We are interested in mechanisms that transform normal cells into cancer cells. Currently much of the lab focus is on the Huntingtin Interacting Protein 1 (HIP1) family. HIP1 is linked to neurology by virtue of its interaction with huntingtin, the protein mutated in Huntington's disease. It was originally linked to neoplasia by our discovery of the oncogenic HIP1/PDGF Receptor (HIP1/PDGFβR) fusion protein that resulted from a t(5;7) chromosomal translocation in a patient with chronic myelomonocytic leukemia. The protein structures of HIP1 and HIP1-related (HIP1r) suggest that they link the actin cytoskeleton, clathrin trafficking and phosphatidylinositol turnover. One part of the lab focuses on understanding the transforming biology of HIP1/PDGFβR and other oncogenic tyrosine kinase fusion proteins such as BCR/ABL. We have generated and analyzed a conditional HIP1/PDGFβR knock-in allele and discovered that the biology resulting from this mutation in mice is more reflective of human cancer biology than standard retroviral models of oncogene expression. This is most likely due to a more physiologic expression in the right cell, at the right time and in the right location compared to the wrong time, place and location that occurs as a result of standard retroviral models. We are also identifying and characterizing the protein substrates for the HIP1/PDGFβR tyrosine kinase that are necessary for transformation.

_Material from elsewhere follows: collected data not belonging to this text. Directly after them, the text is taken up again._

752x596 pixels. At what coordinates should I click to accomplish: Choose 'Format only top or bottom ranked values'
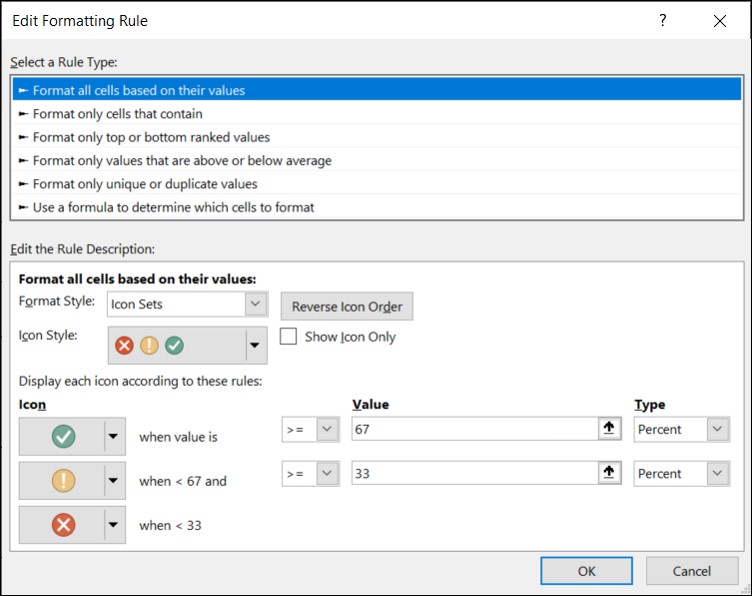[x=151, y=137]
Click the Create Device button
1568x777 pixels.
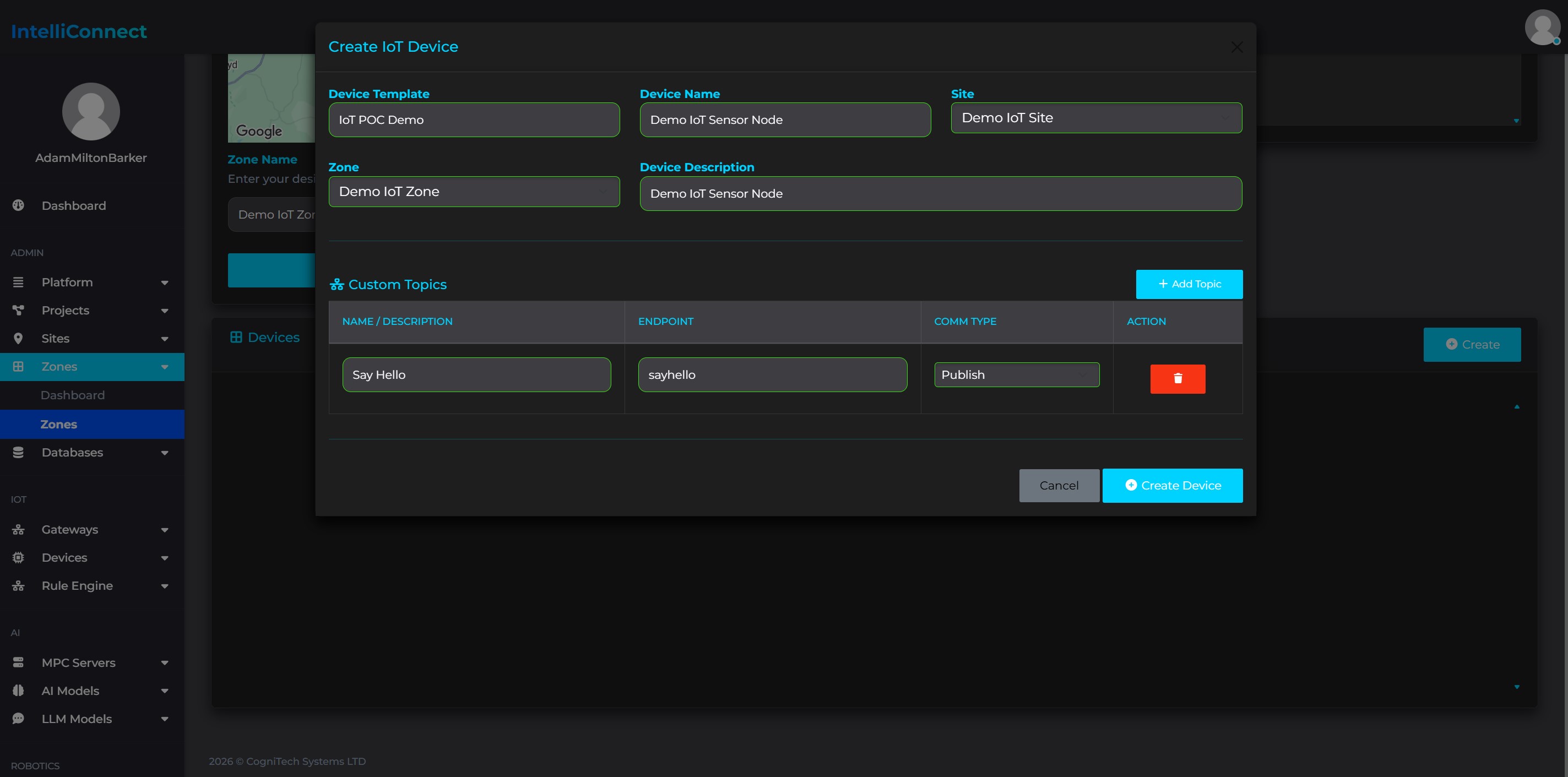1173,485
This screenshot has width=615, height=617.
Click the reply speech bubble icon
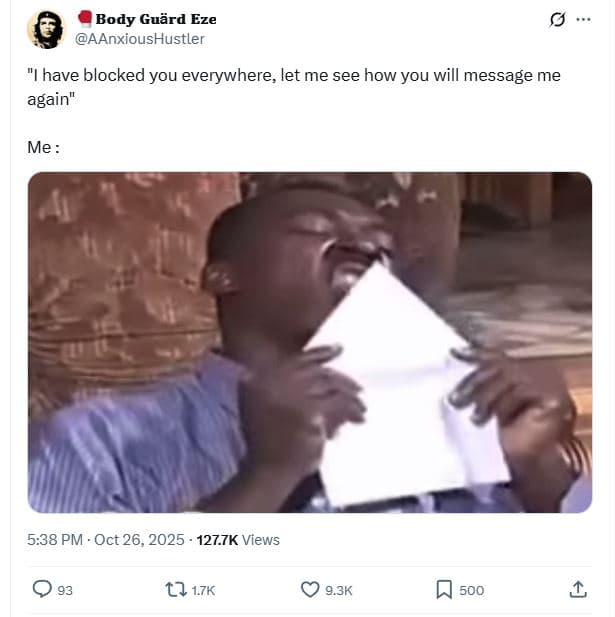click(x=42, y=589)

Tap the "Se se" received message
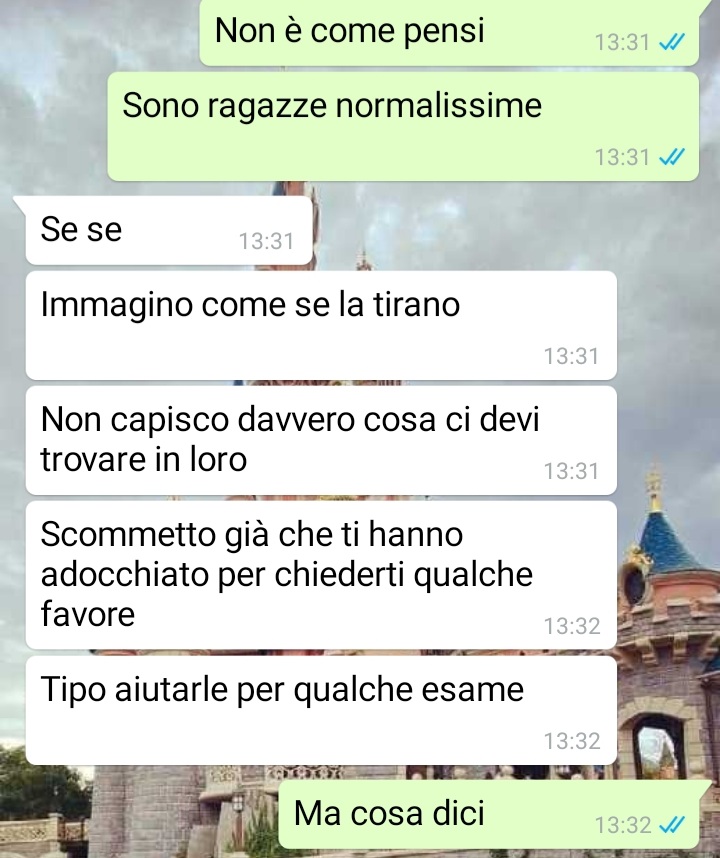(169, 230)
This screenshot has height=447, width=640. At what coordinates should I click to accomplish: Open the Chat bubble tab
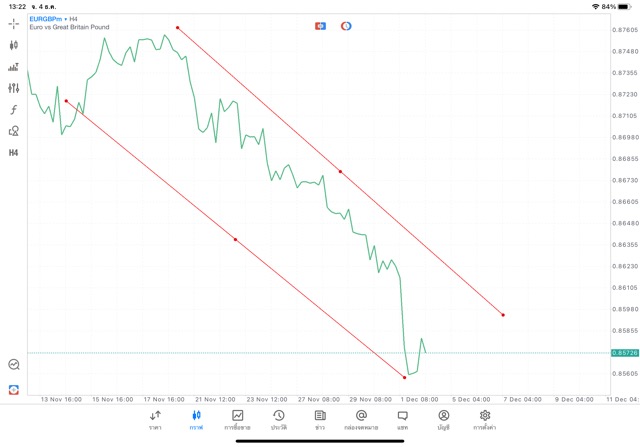click(402, 420)
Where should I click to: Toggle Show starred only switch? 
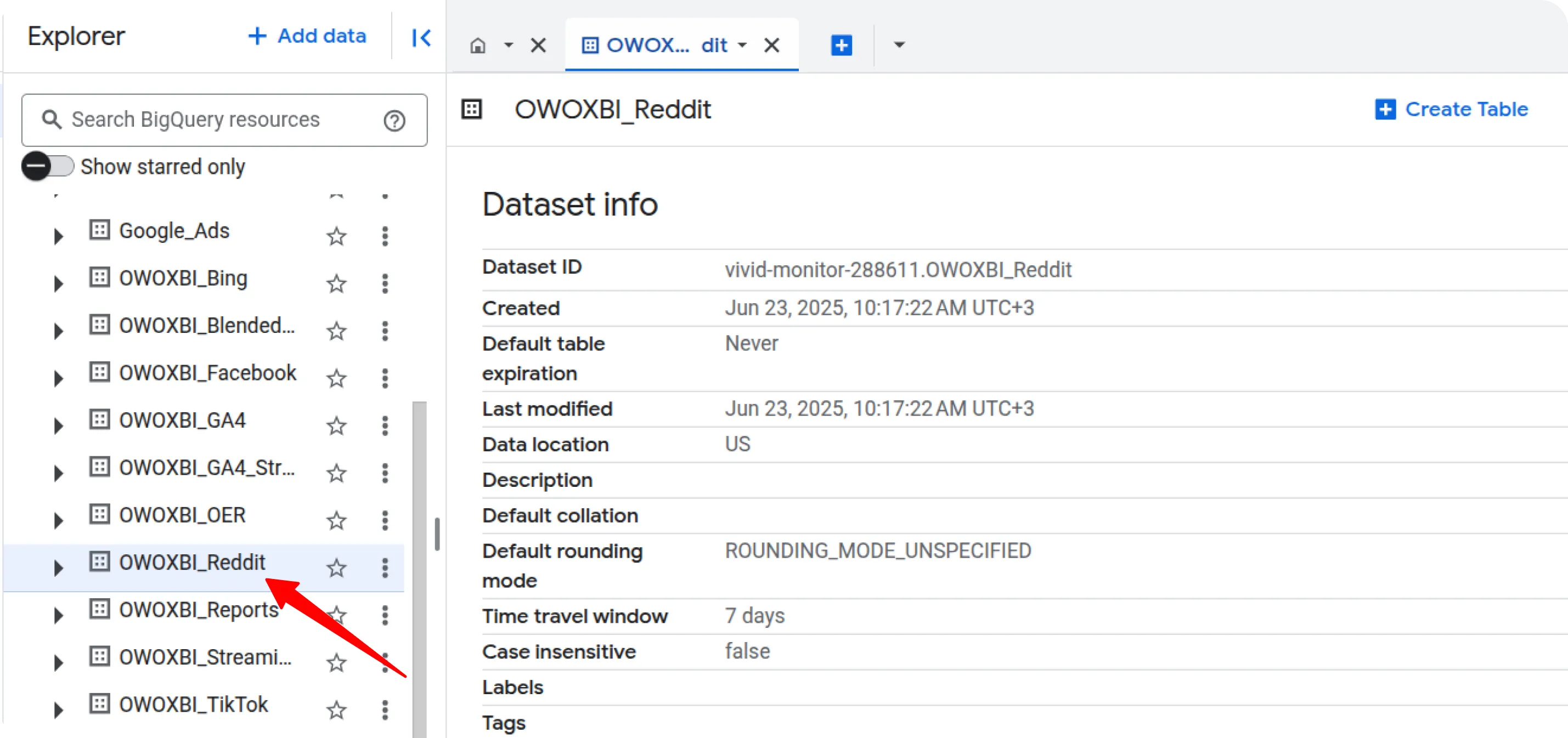(x=48, y=166)
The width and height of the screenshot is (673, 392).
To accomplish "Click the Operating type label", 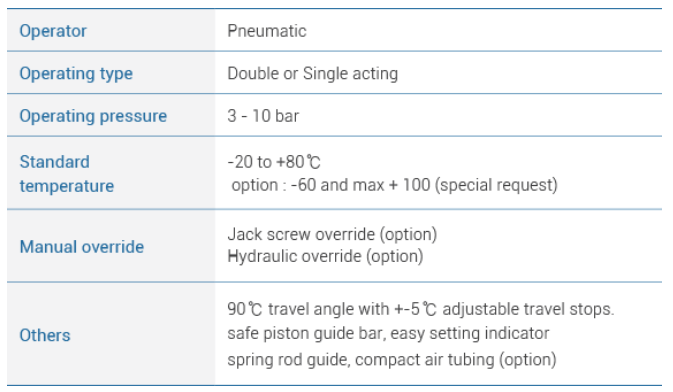I will tap(76, 74).
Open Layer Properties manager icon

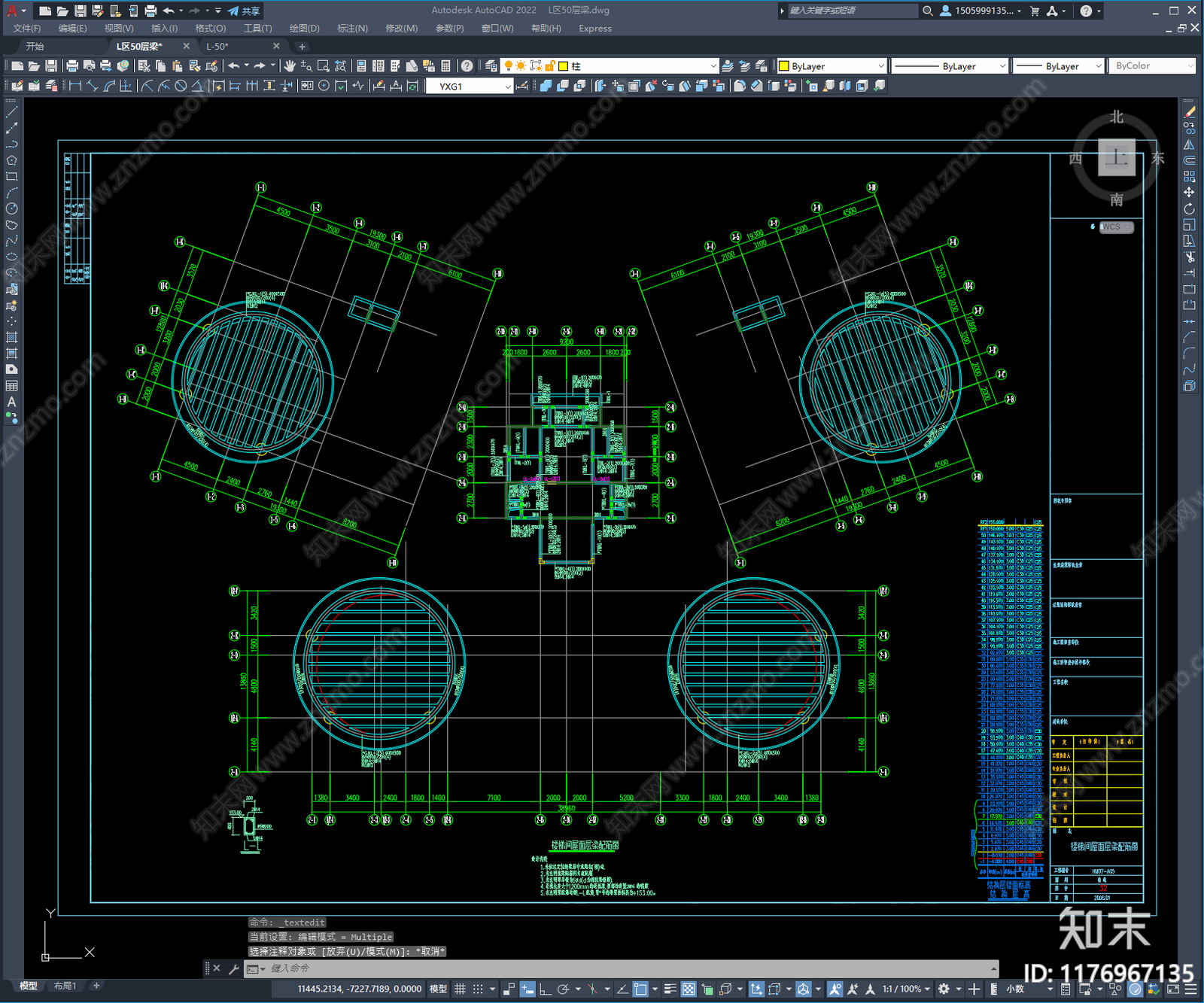click(491, 66)
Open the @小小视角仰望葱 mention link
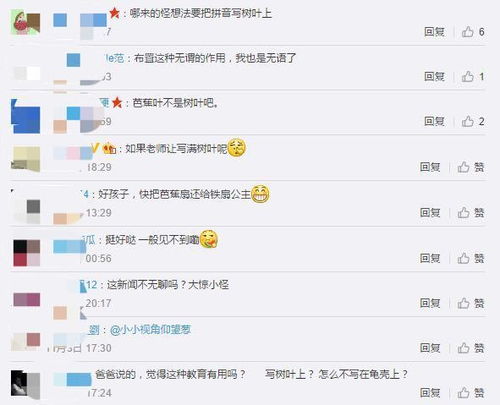Image resolution: width=500 pixels, height=405 pixels. point(150,330)
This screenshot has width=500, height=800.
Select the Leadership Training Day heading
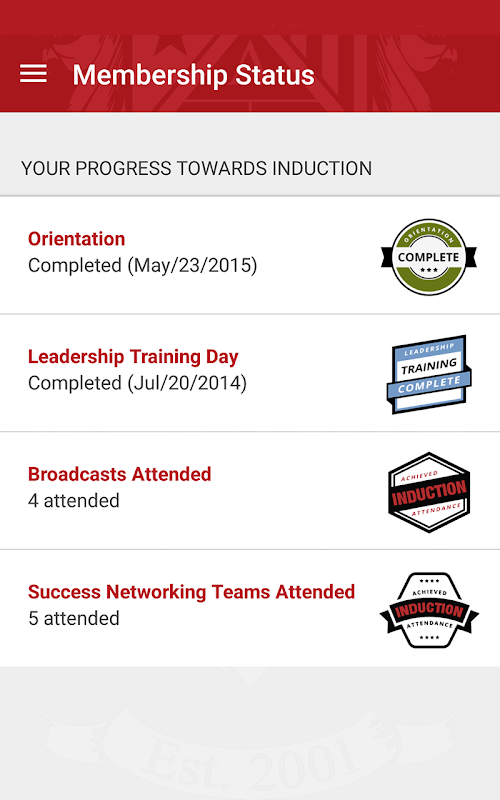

Peripheral blood smear showing severe myeloid leukocytosis resulting from targeted "knock-in" expression of the HIP1/PDGFβR and the t(8;21)-associated AML1-ETO oncogenic fusion proteins in mouse bone marrow. Click to enlarge.
The lab is also focusing on HIP1 and HIP1r and their roles in tumorigenesis, hematopoiesis, and clathrin trafficking. We have found that, although HIP1 is expressed in some normal epithelial tissues, its expression is restricted to the colon and prostate neoplastic epithelia and not expressed in normal colon and prostate epithelia. We have evaluated the clinical implications of this in prostate cancer patients and found that HIP1 expression is a strong marker of tumor progression. The mechanism of how HIP1 may promote tumorigenesis and progression is not known. However, we have shown that its expression is necessary in some cells to survive, that it directly transforms NIH/3T3 cells and that the transformed cells have altered levels of multiple growth factor receptors (GFRs).
Confocal immunofluorescent analysis of HIP1 and clathrin heavy chain localization in normal 3T3 cells and 3T3 over-expressing HIP1. HIP1 causes redistsribution of clathrin, decreased endocytosis, and increased growth factor receptor signaling. Click to enlarge
To test if HIP1 and HIP1r directly affect the trafficking of GFRs we have evaluated the effects of transiently altered levels of HIP1 and HIP1r on activated GFRs. These proteins, but not their dominant negative counterparts, directly stabilize endosomal pools of activated GFRs. In addition HIP1 knockout mice have a general "cell loss" phenotype as evidenced by hematopoietic defects, testicular degeneration, spinal defects and cataracts. These findings suggest that HIP1 and HIP1r stabilization of GFRs is necessary for survival or proliferation of cells from diverse tissues.
Expression of HIP1 is also found in multiple cell types that show no overt phenotypes as a result of the HIP1's deletion. We therefore suspect that some lost HIP1 functions can be compensated for by expression of HIP1r, which is also expressed in multiple tissue types. The lab has generated compound HIP1r/HIP1 deficient mice to test the latter hypothesis and found that although the HIP1r deficient mice alone are normal, loss of HIPr drastically accelerates the HIP1 deficient phenotype and the mice die by 4 months of age. Although HIP1 and HIP1r clearly function in the same cellular pathway we have found that, in contrast to HIP1, HIP1r is not elevated in primary cancers!
The putative regulation of clathrin mediated trafficking and indirectly GFR activation by HIP1 and HIP1r could explain our observations. I.e. alteration of the levels and activation of GFRs may be the reason for the altered growth characteristics during over-expression or knockout of HIP1 and HIP1r. In sum, much of the lab focus is to understand the role of the clathrin trafficking in the biology of malignancy and determination if modulation of this pathway in tumor cells is therapeutic.
The spinal defects and diminished weight of "double knockout" mice deficient in both HIP1 and HIP1-related protein are rescued by transgenic expression of the human HIP1 protein. Click to enlarge.